Input data Block Start
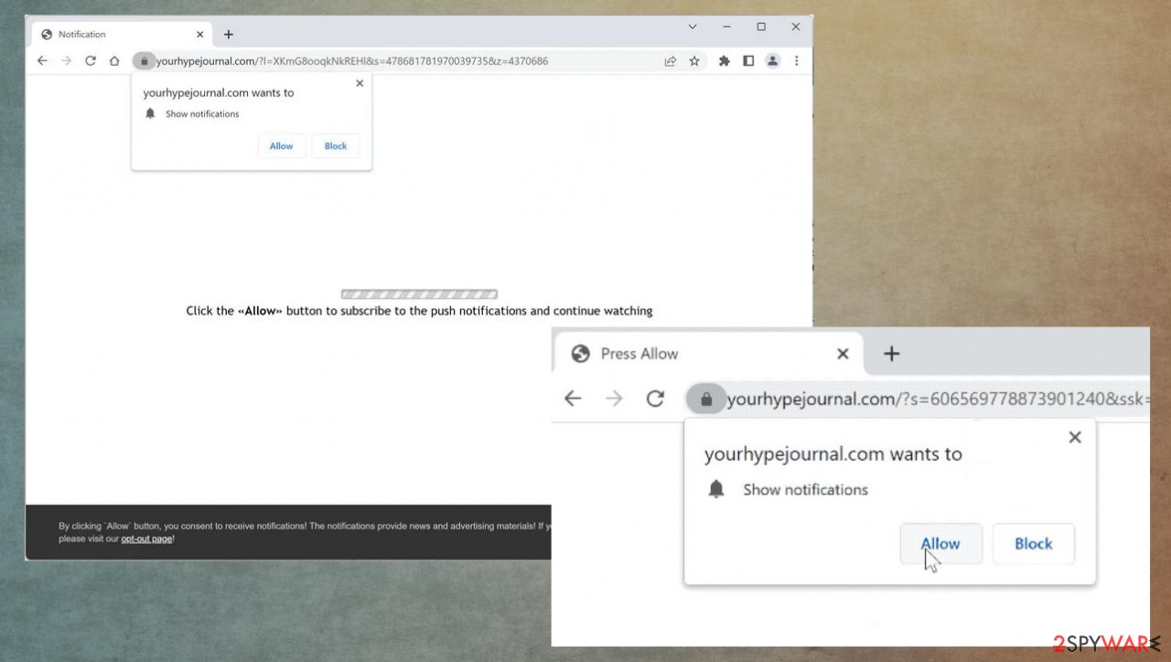Reload the page in the front window
1171x662 pixels.
point(655,399)
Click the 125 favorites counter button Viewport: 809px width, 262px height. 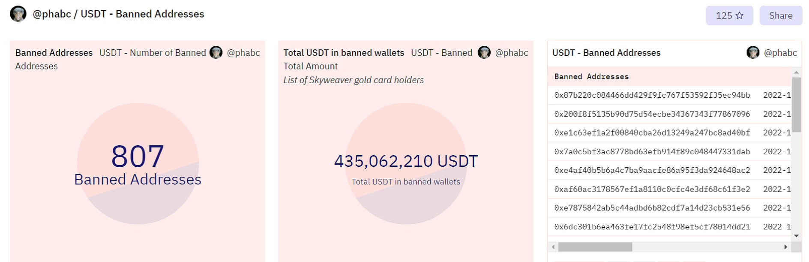click(729, 15)
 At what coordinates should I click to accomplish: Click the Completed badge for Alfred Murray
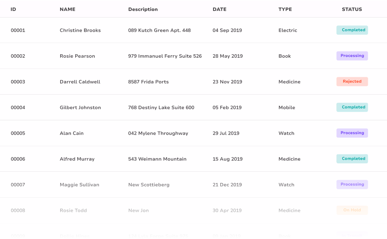352,159
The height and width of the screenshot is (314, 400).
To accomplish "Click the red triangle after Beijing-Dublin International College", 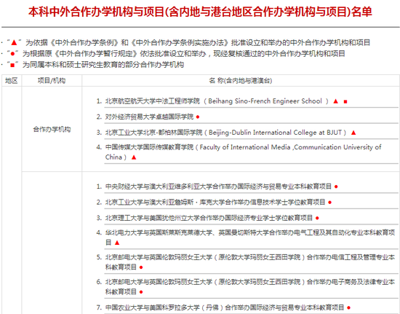I will [x=353, y=133].
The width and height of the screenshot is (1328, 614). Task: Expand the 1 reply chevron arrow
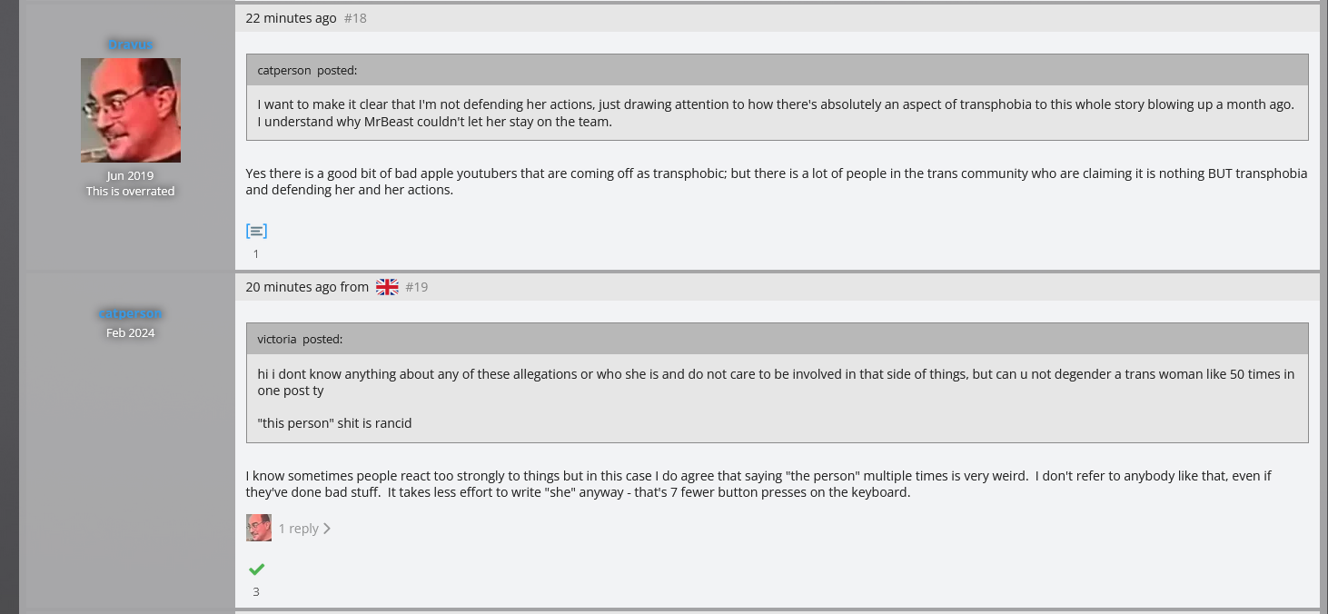pos(327,529)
Input data Block End
[Problem description]
Leaving out the pictures, restate word for word the lines above from the one containing "The width and" through the end of the records, both ends included.

[Task result]
The width and height of the screenshot is (1328, 614). Task: Expand the 1 reply chevron arrow
pos(327,529)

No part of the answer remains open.